▶ [REQUIRED WORK] Work out how many lines in the records contain the word "ascending", and give that number alone.

= = = =

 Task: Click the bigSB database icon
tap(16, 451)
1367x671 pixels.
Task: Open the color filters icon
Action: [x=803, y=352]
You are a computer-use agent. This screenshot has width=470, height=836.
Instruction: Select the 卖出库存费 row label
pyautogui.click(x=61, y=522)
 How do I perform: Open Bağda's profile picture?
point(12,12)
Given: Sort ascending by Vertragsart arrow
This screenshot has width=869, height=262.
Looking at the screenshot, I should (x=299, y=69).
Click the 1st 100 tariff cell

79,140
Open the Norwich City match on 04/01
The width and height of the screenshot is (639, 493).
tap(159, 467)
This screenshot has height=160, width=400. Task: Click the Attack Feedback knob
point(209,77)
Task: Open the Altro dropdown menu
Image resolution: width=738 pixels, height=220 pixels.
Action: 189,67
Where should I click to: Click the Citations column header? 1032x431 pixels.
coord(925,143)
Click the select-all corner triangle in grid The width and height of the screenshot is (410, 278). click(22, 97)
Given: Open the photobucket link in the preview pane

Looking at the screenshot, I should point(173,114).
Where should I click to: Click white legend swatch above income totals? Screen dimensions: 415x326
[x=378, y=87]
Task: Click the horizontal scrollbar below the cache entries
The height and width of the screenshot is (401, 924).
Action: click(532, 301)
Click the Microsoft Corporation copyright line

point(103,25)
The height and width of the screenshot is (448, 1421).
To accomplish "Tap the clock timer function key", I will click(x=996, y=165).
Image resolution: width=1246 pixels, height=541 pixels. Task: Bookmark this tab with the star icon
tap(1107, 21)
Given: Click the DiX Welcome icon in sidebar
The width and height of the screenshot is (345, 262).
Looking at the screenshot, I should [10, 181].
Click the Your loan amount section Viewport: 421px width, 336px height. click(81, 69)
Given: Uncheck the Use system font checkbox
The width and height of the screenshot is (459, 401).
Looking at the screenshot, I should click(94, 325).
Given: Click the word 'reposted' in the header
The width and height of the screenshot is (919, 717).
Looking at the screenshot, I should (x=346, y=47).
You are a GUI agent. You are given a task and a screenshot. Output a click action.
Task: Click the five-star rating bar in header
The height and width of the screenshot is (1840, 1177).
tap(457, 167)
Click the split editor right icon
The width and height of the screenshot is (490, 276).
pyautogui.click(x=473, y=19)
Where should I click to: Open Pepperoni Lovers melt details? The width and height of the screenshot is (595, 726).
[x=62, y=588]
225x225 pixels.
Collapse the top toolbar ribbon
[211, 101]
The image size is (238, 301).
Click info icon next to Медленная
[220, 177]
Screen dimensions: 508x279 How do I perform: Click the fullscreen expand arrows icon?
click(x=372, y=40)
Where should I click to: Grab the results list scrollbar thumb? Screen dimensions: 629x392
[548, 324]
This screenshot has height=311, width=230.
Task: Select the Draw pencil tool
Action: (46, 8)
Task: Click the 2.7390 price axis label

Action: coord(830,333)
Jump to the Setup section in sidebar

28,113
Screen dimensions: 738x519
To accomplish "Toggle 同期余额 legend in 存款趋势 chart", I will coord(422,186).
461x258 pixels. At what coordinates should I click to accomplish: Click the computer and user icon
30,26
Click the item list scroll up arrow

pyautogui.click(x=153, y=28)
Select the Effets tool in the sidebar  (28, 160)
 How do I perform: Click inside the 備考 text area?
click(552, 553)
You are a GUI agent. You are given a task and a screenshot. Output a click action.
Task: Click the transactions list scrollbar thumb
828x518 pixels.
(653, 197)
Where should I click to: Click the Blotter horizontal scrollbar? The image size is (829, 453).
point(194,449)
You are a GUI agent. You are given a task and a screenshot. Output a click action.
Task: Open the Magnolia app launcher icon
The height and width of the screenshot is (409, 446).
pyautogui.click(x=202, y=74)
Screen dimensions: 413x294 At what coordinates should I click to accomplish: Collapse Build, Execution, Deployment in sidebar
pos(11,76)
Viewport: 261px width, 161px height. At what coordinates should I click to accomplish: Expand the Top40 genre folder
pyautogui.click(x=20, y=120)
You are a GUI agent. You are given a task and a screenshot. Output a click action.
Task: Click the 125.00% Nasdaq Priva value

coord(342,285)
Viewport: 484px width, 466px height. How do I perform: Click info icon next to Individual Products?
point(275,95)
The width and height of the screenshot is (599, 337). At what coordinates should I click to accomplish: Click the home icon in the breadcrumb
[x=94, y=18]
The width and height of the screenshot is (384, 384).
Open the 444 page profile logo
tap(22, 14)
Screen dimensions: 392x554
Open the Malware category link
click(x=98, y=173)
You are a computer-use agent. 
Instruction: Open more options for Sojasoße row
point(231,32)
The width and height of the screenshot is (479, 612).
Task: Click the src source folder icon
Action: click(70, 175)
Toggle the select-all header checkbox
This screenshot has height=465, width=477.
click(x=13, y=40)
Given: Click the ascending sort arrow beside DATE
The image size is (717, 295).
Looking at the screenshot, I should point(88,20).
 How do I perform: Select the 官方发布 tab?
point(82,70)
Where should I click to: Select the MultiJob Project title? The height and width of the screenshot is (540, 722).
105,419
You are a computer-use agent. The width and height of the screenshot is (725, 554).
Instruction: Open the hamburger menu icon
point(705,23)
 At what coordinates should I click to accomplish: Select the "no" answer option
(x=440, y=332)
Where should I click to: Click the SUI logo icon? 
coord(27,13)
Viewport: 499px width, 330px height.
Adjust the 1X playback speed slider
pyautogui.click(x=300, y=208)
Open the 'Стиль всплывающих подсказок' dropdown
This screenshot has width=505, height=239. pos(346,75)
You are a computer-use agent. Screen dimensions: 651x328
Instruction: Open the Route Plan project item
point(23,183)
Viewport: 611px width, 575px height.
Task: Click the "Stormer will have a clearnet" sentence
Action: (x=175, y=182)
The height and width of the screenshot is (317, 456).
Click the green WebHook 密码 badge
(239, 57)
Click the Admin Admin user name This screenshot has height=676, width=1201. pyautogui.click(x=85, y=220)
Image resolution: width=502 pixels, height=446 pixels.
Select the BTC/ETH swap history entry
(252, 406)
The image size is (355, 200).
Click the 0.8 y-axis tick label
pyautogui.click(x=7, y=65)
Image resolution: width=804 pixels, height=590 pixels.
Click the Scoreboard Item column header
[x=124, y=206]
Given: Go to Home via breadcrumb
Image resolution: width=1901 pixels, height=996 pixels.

= = = =

▶ [RESPONSE] 2